In Odessa Texas in 1976, a young Mexican girl Gloria Ramirez has been violently attacked. She crawls to the nearby farmhouse of Mary Rose Whitehead, but is followed by her assailant Dale Strickland. Mary Rose is able to call the police who take Dale into custody. He is subsequently put on trial where Mary Rose testifies against him. The story also follows the perspective of others connected to this event – Corrine, Mary Rose’s neighbour; Debra Ann, a girl whose mother left the family home years ago; Ginny, Debra Ann’s mother; Suzanne, the town’s Good Samaritan; and Karla, a work colleague of Corrine’s.
“I do know him – who he is and what he’s done.”
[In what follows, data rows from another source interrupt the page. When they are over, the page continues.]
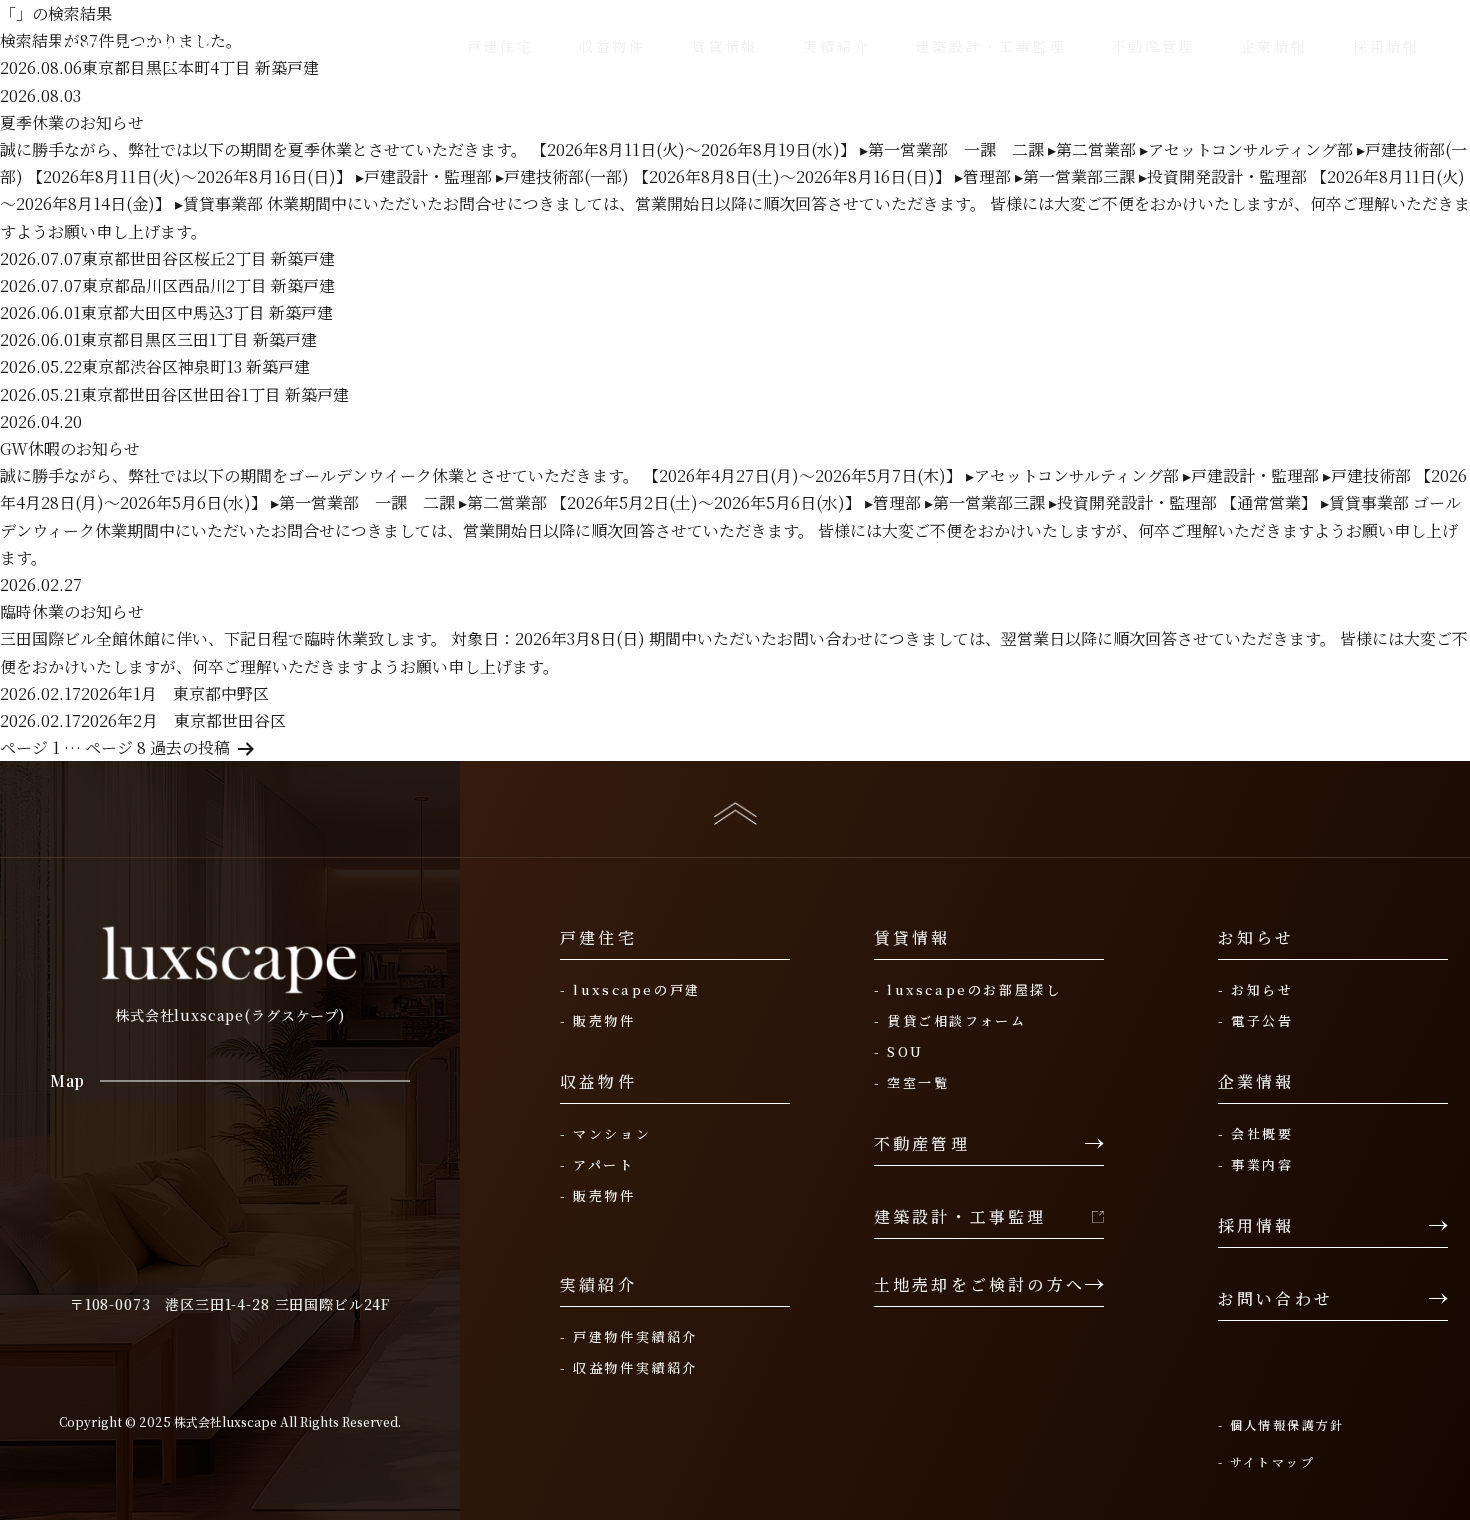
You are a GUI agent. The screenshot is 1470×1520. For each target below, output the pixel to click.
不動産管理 (922, 1144)
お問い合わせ (1275, 1299)
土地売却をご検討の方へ (979, 1285)
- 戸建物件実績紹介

This book expertly brings together the lives of various women touched by the crime committed against Gloria Ramirez, and tells a heartbreaking story that is often uplifting, and wonderfully atmospheric. Washington Post: “Several of these chapters are masterful short stories in their own right, but Wetmore knits them together with increasing intensity.” Kirkus: “From its chilling opening to its haunting conclusion, this astonishing novel will resonate with many readers.”
Quotes:
“I used to believe a person could teach herself to be merciful if she tried hard enough to walk in somebody else’s shoes, if she was willing to do the hard work of imagining the heart and mind of a thief, say, or a murderer, or a man who drove a fourteen-year-old girl out into the oil patch and spent the night raping her.”
“The day is lit up like an interrogation room, the sun a fierce bulb in an otherwise empty sky.”